= SOURCE DATA =
* START *

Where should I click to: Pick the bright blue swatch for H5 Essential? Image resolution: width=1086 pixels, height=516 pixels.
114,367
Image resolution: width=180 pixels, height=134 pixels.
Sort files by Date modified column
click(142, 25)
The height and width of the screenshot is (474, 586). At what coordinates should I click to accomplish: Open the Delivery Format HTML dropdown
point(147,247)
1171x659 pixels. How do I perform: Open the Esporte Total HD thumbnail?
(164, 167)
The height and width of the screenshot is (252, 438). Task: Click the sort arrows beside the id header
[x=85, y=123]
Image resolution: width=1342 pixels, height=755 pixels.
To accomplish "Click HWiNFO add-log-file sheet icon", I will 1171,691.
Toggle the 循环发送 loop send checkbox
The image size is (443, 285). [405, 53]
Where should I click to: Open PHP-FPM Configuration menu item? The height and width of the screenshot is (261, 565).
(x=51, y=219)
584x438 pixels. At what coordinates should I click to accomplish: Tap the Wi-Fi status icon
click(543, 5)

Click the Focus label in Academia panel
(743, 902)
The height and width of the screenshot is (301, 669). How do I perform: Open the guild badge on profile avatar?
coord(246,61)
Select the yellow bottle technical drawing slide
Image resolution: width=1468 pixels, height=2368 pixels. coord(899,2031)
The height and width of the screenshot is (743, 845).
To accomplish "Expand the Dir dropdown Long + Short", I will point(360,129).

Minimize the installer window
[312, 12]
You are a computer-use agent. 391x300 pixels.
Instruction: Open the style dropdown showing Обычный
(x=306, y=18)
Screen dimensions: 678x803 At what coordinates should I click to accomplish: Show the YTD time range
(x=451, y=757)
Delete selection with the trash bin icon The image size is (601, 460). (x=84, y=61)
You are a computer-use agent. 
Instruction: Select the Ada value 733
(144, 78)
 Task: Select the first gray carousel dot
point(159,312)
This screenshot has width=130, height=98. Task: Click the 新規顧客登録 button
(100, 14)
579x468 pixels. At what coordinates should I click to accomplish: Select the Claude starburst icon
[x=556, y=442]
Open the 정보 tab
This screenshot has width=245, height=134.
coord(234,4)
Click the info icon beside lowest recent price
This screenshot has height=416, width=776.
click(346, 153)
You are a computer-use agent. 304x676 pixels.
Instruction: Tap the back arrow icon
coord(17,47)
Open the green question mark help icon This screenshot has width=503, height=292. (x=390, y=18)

* END *

= WRITTEN EXERCISE =
Can you rewrite the records above so that every "The height and width of the screenshot is" becomes "The screenshot size is", with nothing else changed?

= RESULT OF THE TASK =
Where should I click to: Pick the bright blue swatch for H5 Essential? Image resolution: width=1086 pixels, height=516 pixels.
114,367
Image resolution: width=180 pixels, height=134 pixels.
Sort files by Date modified column
click(142, 25)
The screenshot size is (474, 586). At what coordinates should I click to accomplish: Open the Delivery Format HTML dropdown
point(147,247)
1171x659 pixels. How do I perform: Open the Esporte Total HD thumbnail?
(164, 167)
The screenshot size is (252, 438). Task: Click the sort arrows beside the id header
[x=85, y=123]
Image resolution: width=1342 pixels, height=755 pixels.
To accomplish "Click HWiNFO add-log-file sheet icon", I will 1171,691.
Toggle the 循环发送 loop send checkbox
The image size is (443, 285). [405, 53]
Where should I click to: Open PHP-FPM Configuration menu item? The screenshot size is (261, 565).
(x=51, y=219)
584x438 pixels. At what coordinates should I click to accomplish: Tap the Wi-Fi status icon
click(543, 5)

Click the Focus label in Academia panel
(743, 902)
The screenshot size is (301, 669). How do I perform: Open the guild badge on profile avatar?
coord(246,61)
Select the yellow bottle technical drawing slide
Image resolution: width=1468 pixels, height=2368 pixels. coord(899,2031)
The screenshot size is (743, 845).
To accomplish "Expand the Dir dropdown Long + Short", I will point(360,129).

Minimize the installer window
[312, 12]
You are a computer-use agent. 391x300 pixels.
Instruction: Open the style dropdown showing Обычный
(x=306, y=18)
Screen dimensions: 678x803 At what coordinates should I click to accomplish: Show the YTD time range
(x=451, y=757)
Delete selection with the trash bin icon The image size is (601, 460). (x=84, y=61)
You are a computer-use agent. 
Instruction: Select the Ada value 733
(144, 78)
 Task: Select the first gray carousel dot
point(159,312)
This screenshot has width=130, height=98. Task: Click the 新規顧客登録 button
(100, 14)
579x468 pixels. At what coordinates should I click to accomplish: Select the Claude starburst icon
[x=556, y=442]
Open the 정보 tab
This screenshot has width=245, height=134.
coord(234,4)
Click the info icon beside lowest recent price
This screenshot has height=416, width=776.
click(346, 153)
You are a computer-use agent. 304x676 pixels.
Instruction: Tap the back arrow icon
coord(17,47)
Open the green question mark help icon This screenshot has width=503, height=292. (x=390, y=18)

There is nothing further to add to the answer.